Steuerberaterhaftung
BGH, Urteil vom 23.9.2010 — Aktenzeichen: IX ZR 26/09
Leitsatz
1. Der mit der Anmeldung von Umsatzsteuer aus dem Betrieb von Geldspielautomaten betraute Steuerberater braucht den Mandanten auf eine etwaige Gemeinschaftswidrigkeit der Besteuerung erst hinzuweisen, sobald der Bundesfinanzhof dahin lautende Bedenken in einer Entscheidung, die dem Steuerberater bekannt sein muss, äußert. 2. Ein Steuerberater braucht eine nicht mit einem Leitsatz versehene Entscheidung des Bundesfinanzhofs, die lediglich in einer nicht amtlichen Entscheidungssammlung, aber in keiner der einschlägigen allgemeinen Fachzeitschriften abgedruckt wurde, vorbehaltlich anderer Hinweise nicht zu kennen. 3. Versäumt es der Steuerberater, im Anschluss an die beratungsfehlerfreie Abgabe von Jahresumsatzsteueranmeldungen auf eine danach bekannt gewordene Rechtsprechungsänderung durch einen Antrag auf Neufestsetzung zu reagieren, so beginnt die Verjährung eines Ersatzanspruchs des Mandanten erst mit dem Ende der Festsetzungsfrist zu laufen.
Sachverhalt
Der Kläger betraute die beklagte Steuerberatungsgesellschaft im Rahmen eines bis Januar
2004 andauernden Mandats mit der Wahrnehmung seiner steuerlichen Angelegenheiten.
Die Beklagte gab für von dem Kläger in den Jahren 1995 bis 2000 aus dem Betrieb von
Geldspielautomaten erzielte Umsätze bei dem Finanzamt Umsatzsteuerjahreserklärungen
ab.
Mit der im Dezember 2005 eingereichten und im Januar 2006 zugestellten Klage
nimmt der Kläger die Beklagte, die sich auf die Einrede der Verjährung beruft, wegen der für die Jahre 1995 bis 2000 entrichteten Umsatzsteuer auf Schadensersatzleistung in Anspruch.

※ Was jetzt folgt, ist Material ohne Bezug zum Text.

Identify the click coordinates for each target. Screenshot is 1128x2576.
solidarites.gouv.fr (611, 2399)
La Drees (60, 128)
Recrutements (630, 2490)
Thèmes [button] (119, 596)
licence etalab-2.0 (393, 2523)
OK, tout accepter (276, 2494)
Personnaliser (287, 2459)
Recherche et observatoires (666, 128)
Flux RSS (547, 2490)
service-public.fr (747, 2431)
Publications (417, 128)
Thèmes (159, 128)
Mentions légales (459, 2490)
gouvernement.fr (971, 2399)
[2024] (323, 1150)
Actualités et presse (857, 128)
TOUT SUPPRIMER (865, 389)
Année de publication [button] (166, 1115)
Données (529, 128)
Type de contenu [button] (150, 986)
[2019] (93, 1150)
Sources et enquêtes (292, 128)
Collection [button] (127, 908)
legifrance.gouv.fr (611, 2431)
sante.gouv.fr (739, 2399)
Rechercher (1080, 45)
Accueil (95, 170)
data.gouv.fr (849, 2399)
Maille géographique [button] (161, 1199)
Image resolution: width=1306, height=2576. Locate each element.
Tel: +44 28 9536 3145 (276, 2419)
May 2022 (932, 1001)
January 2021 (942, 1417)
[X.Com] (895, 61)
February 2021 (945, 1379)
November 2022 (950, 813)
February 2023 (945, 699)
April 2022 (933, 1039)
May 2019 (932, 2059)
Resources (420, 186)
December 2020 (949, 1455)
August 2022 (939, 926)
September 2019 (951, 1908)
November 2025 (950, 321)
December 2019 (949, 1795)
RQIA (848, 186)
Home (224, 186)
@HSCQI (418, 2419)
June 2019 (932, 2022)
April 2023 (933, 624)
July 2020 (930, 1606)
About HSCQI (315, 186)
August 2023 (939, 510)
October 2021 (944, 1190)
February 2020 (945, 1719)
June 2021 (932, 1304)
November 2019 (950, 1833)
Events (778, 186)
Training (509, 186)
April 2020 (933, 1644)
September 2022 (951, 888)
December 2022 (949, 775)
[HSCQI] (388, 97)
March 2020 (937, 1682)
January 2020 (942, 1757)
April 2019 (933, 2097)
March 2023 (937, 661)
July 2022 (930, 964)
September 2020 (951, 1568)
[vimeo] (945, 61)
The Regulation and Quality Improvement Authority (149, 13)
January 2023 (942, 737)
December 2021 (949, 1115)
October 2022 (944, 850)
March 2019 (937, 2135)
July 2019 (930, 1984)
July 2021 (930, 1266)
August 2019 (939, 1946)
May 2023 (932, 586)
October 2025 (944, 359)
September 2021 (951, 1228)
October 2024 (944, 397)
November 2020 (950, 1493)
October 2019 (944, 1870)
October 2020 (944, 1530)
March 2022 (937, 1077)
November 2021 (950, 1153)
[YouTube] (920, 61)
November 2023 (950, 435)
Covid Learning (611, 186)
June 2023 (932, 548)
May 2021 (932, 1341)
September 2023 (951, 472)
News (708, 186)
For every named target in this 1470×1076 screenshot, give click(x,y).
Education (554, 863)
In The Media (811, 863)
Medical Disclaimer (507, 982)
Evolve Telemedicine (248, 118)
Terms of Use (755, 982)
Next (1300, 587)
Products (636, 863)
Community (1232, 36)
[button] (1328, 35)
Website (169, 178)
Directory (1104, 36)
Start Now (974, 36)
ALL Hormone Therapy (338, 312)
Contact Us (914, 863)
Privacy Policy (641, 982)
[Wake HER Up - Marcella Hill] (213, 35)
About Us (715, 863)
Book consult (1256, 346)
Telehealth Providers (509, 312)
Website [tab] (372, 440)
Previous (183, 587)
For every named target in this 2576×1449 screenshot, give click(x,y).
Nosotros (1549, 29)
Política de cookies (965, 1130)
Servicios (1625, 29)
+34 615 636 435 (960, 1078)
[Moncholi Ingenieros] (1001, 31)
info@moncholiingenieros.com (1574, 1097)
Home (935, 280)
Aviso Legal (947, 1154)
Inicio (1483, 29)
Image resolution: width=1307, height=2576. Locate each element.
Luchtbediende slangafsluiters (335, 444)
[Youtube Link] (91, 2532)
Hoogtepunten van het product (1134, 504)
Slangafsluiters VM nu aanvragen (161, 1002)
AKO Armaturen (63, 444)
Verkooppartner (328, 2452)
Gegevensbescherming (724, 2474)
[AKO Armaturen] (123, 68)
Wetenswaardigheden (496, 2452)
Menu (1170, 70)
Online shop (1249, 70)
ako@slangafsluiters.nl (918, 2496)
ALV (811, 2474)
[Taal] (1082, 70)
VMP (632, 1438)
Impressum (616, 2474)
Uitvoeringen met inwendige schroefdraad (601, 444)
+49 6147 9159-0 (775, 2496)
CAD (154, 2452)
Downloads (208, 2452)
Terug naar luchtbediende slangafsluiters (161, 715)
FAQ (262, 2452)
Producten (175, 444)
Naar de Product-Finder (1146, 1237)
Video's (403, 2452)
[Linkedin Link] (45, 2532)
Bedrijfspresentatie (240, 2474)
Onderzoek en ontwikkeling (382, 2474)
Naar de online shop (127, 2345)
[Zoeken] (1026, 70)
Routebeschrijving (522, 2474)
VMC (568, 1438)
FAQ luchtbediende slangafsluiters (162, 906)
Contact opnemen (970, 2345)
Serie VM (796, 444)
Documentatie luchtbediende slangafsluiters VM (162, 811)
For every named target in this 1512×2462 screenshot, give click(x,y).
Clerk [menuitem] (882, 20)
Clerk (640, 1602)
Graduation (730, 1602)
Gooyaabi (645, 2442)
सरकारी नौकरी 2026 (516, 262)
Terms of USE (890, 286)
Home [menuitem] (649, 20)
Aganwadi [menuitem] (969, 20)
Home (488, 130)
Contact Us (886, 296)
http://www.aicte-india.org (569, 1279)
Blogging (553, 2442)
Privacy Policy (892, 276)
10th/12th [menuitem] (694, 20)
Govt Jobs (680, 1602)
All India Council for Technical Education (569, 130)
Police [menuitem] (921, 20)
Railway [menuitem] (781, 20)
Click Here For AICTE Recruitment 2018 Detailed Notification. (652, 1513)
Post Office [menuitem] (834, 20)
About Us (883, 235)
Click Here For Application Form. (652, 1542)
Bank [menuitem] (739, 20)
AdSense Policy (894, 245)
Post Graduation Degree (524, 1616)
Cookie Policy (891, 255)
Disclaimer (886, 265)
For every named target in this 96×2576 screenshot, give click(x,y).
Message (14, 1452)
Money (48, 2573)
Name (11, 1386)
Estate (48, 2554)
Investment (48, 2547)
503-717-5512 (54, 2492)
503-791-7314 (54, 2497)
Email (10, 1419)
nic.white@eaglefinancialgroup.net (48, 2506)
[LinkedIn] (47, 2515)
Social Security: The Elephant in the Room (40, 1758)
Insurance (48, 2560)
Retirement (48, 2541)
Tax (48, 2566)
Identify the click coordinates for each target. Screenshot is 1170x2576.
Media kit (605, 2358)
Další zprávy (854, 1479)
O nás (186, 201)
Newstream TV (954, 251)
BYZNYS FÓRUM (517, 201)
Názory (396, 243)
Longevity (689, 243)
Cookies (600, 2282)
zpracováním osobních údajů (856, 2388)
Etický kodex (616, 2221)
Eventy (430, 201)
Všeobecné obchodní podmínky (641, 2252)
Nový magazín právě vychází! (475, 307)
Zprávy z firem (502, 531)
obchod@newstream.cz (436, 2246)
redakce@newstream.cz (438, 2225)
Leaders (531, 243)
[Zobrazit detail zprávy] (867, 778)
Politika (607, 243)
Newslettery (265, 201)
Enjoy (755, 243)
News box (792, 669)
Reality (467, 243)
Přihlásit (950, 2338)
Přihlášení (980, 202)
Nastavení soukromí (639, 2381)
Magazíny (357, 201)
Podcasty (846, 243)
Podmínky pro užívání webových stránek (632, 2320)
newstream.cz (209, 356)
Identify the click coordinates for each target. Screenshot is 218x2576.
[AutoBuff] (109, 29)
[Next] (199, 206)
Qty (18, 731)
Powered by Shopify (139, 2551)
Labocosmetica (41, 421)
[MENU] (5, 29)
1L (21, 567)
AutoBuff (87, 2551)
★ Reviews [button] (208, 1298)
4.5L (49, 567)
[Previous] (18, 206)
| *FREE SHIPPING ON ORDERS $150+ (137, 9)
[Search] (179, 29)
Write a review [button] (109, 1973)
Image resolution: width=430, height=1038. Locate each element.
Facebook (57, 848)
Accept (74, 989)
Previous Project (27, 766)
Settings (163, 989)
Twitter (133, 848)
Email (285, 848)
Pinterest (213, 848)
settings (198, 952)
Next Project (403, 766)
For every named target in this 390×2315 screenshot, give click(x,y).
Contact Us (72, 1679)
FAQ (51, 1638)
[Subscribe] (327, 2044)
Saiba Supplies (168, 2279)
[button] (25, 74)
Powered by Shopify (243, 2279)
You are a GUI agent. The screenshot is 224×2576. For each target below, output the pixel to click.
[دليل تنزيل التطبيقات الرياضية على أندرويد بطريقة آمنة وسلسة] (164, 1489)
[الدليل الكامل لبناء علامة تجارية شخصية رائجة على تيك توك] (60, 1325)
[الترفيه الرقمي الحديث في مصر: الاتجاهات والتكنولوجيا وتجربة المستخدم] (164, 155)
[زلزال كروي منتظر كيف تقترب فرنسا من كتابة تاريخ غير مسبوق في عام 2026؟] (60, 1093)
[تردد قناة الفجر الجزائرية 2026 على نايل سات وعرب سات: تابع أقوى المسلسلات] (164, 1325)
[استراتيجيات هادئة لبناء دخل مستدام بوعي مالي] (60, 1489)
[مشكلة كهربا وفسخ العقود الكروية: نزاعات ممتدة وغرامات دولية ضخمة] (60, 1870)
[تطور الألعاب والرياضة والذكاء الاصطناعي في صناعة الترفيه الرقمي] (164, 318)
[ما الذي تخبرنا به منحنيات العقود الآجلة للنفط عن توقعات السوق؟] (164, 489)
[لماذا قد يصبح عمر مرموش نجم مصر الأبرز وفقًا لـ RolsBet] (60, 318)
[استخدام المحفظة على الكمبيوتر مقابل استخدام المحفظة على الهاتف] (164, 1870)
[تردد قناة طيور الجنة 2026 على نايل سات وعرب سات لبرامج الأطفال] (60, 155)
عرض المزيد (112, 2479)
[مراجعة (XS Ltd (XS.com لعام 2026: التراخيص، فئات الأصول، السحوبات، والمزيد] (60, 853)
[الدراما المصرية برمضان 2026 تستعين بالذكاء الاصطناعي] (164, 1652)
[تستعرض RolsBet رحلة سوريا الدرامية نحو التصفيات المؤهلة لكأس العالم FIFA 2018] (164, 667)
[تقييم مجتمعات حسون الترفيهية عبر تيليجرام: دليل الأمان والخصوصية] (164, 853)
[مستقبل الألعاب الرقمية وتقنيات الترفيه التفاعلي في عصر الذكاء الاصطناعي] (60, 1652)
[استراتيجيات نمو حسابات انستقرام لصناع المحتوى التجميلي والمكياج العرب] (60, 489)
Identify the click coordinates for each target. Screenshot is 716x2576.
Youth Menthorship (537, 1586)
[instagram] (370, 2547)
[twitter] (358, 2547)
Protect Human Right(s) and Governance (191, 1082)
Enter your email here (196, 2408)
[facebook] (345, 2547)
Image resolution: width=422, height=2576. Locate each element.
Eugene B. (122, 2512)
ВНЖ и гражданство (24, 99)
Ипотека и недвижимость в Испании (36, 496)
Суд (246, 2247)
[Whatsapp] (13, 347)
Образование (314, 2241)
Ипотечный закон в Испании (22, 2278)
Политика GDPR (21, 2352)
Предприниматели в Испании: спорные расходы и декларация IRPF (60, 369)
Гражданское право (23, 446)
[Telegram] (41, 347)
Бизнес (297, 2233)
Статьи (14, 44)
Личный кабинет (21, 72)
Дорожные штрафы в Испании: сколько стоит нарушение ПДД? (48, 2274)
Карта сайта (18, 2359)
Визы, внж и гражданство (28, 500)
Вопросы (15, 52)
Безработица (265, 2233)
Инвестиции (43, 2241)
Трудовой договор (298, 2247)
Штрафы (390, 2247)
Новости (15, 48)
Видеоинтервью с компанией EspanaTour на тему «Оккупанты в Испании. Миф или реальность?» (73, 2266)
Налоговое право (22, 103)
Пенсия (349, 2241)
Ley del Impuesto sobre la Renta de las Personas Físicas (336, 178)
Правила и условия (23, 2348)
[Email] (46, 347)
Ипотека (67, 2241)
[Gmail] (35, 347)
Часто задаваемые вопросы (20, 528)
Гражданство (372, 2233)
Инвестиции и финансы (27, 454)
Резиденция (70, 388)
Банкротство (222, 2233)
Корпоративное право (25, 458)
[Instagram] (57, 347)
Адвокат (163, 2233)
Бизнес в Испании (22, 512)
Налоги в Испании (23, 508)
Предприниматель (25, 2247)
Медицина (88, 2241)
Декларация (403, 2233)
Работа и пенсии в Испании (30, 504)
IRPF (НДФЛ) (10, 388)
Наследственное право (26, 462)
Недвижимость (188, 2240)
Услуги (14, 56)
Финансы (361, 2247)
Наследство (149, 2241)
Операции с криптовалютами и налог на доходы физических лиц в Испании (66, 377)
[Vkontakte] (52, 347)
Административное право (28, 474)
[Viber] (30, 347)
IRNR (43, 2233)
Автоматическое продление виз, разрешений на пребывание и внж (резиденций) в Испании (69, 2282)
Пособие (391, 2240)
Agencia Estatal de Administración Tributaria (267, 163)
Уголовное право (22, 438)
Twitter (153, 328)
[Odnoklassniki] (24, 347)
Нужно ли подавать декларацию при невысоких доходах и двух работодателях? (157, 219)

Er meint, die Beklagte habe bereits ab dem Jahr 1995 erkennen müssen, dass Umsätze aus dem Betrieb von Glücksspielautomaten nach dem Gemeinschaftsrecht nicht umsatzsteuerpflichtig seien und die dieser Wertung entgegenstehende deutsche Gesetzeslage keinen Bestand haben werde.
Entscheidung
1. Soweit es um die Abgabe der Umsatzsteuererklärungen geht, hat der BGH eine Pflichtverletzung des Steuerberaters verneint. Zum Zeitpunkt der Einreichung sämtlicher Umsatzsteueranmeldungen sei für die Beklagte noch kein begründeter Anhalt dafür gegeben gewesen, dass die von dem Kläger erzielten Umsätze infolge einer sich abzeichnenden Gemeinschaftswidrigkeit von § 4 Nr. 9 lit. b UStG in der seinerzeit maßgeblichen Fassung nicht der Umsatzsteuer unterliegen könnten. Der Steuerberater dürfe sowohl auf die aktuelle höchstrichterliche Rechtsprechung als auch auf die Verfassungsgemäßheit des von der Steuerverwaltung angewendeten Steuergesetzes vertrauen.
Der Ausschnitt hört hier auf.